There are various types of volcanoes, depending on what kinds of material make up the lava, the amount of gas trapped in the lava, and how much pressure builds up. When the molten rock moves to the surface through the Earth’s crust, and releases the pent-up gases, volcanoes erupt.

Volcanoes occur most often at plate boundaries. The most common is the Ring of Fire, a horseshoe shaped string stretching from the western side of South America, western side of North America, across the Bering Sea, down to Japan, Philippines, and into Southeast Asia. This Ring of Fire contains about two-thirds of the active volcanoes today.

The most active volcano in the world is Kilauea in Hawaii. It’s a great tourist attraction with a beautiful Visitor Center.  Adventurous souls can walk over the hot lava ‘till their soles get start to melt and also watch lava fall into the Pacific Ocean.
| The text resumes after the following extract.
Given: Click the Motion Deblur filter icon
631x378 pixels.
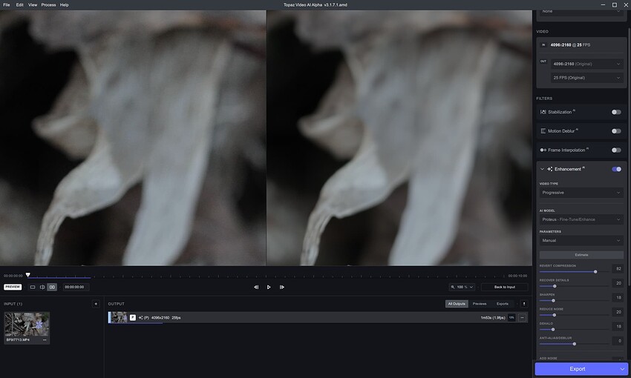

Kilauea, inside Volcano National Park, has been in constant eruption since 1983.

There are more than 1500 active volcanoes on Earth. The one we are most familiar is Mt. St. Helens, in southwest Washington State, that erupted on Sunday, May 18, 1980 killing 57 people. Good portions of Washington and Oregon were covered with ash. Esquire Magazine named Mt. St. Helens  “ash hole of the year”.

Mt. St. Helens has two do-not-miss attractions. The Forest Learning Center has an unforgettable “eruption chamber”, life-like forests, beautiful views of the mountain, and many exhibits.

The Johnson Ridge Observatory, open only during the summer months, has a big-screen movie presentation.  When finished, the curtains open and the visitor enjoys a spectacular view of Mt. St. Helens.  David Johnson, a volcanologist, was camped out on this ridge when the volcano blew. His final words were “Vancouver, Vancouver, this is it”. His body has never been found. The Johnson Ridge Observatory is named in his honor.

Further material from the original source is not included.